Adhesion and Proliferation of Human Adipose-Derived Stem Cells on Titania Nanotube Surfaces

Abstract

When a biomaterial is implanted, the body reacts similar to an injury and stem cells are recruited to the implant site. Since, stem cells play an important role in tissue repair in the body, their interaction with biomaterials is critical for long-term success of medical devices. Surfaces with nanostructured features have been shown to alter cellular functionality in vitro and even improve fixation of the implant to the surrounding bone tissues in vivo. In this study, the effect of titania nanotube (NT) size and cell density on the adhesion and proliferation of human adipose-derived stem cells (ASCs) was evaluated. Although many studies have evaluated mesenchymal stem cells response on nanostructured surfaces, very few studies have explored the response of adipose-derived stem cells on titanium nanotube surfaces and none have explored the effect of cell density concurrent with nanotube size on ASC proliferation. Proliferation behavior of ASCs on NT surfaces and titanium control were investigated for a week using three different cell densities. The optimal cell density was 2500 cells/well and the smaller diameter NT exhibited higher ASC proliferation. This study confirms that NT surfaces promote ASC adhesion and proliferation. By more fully understanding the effect of nanostructure size on adhesion and proliferation of stem cells, implants could be specifically designed to achieve the optimal stem cell response from the tissue in which they are implanted.
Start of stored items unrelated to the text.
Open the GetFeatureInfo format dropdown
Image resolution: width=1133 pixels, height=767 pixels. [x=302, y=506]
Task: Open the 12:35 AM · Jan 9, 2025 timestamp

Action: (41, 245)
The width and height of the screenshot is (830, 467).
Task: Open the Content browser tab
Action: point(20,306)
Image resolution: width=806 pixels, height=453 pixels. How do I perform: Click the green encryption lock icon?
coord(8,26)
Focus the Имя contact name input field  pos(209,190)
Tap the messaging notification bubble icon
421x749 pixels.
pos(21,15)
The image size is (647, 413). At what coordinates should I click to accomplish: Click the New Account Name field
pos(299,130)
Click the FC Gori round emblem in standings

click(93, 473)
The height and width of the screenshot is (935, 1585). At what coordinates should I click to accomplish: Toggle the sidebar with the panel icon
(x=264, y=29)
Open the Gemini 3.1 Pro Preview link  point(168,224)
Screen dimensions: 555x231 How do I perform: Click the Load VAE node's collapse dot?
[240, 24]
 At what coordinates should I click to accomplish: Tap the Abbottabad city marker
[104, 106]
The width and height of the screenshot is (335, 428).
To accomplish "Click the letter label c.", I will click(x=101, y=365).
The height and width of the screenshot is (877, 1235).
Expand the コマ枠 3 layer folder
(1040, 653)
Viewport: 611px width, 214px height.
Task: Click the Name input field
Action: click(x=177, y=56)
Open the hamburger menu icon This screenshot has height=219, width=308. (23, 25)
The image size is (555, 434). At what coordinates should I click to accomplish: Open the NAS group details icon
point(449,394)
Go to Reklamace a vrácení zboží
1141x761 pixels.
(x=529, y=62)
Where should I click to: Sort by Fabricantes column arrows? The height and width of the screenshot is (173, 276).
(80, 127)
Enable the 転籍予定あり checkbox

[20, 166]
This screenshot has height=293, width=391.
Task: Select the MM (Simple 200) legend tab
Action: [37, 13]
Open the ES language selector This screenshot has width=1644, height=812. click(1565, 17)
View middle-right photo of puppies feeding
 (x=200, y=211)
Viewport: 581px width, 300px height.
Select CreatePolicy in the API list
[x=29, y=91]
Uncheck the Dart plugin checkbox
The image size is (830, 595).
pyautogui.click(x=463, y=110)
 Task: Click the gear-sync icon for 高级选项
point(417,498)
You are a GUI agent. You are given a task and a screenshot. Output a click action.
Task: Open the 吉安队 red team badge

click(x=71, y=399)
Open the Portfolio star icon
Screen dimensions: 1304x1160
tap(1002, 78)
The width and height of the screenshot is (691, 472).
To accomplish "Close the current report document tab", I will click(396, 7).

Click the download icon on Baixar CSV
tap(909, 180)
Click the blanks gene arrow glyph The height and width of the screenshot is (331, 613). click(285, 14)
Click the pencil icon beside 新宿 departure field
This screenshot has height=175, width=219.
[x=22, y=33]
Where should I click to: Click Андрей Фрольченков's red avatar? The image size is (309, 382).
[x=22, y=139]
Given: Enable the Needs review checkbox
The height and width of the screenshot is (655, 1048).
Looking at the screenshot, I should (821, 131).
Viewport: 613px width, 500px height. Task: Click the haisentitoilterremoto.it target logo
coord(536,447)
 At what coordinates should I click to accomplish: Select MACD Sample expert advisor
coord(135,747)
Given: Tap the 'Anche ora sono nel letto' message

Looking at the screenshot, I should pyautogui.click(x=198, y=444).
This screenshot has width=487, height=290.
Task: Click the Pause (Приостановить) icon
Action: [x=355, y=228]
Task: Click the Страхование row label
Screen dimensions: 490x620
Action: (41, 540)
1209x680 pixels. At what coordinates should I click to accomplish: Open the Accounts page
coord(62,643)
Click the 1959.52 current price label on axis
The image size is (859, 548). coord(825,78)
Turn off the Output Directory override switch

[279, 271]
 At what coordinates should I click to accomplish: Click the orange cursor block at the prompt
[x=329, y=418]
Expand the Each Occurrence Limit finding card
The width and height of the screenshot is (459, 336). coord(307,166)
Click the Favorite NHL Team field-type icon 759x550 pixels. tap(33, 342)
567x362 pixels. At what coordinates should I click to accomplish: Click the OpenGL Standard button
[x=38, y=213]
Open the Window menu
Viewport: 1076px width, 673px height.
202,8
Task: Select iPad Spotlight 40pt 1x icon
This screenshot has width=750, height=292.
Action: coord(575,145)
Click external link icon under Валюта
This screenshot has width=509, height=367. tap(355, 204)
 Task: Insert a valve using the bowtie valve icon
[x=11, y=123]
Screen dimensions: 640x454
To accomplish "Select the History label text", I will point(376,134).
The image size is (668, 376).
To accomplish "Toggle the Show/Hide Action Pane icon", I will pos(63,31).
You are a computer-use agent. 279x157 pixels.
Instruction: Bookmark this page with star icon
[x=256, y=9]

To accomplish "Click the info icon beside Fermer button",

Additionally, the favorable response of ASC to these NT surfaces and determination of optimal cell density suggests a potential use in orthopedic tissue regeneration. When a biomaterial is implanted, the body reacts similar to an injury and stem cells are recruited to the implant site. Since, stem cells play an important role in tissue repair in the body, their interaction with biomaterials is critical for long-term success of medical devices. This study confirms that nanotube surfaces promote stem cell adhesion and proliferation.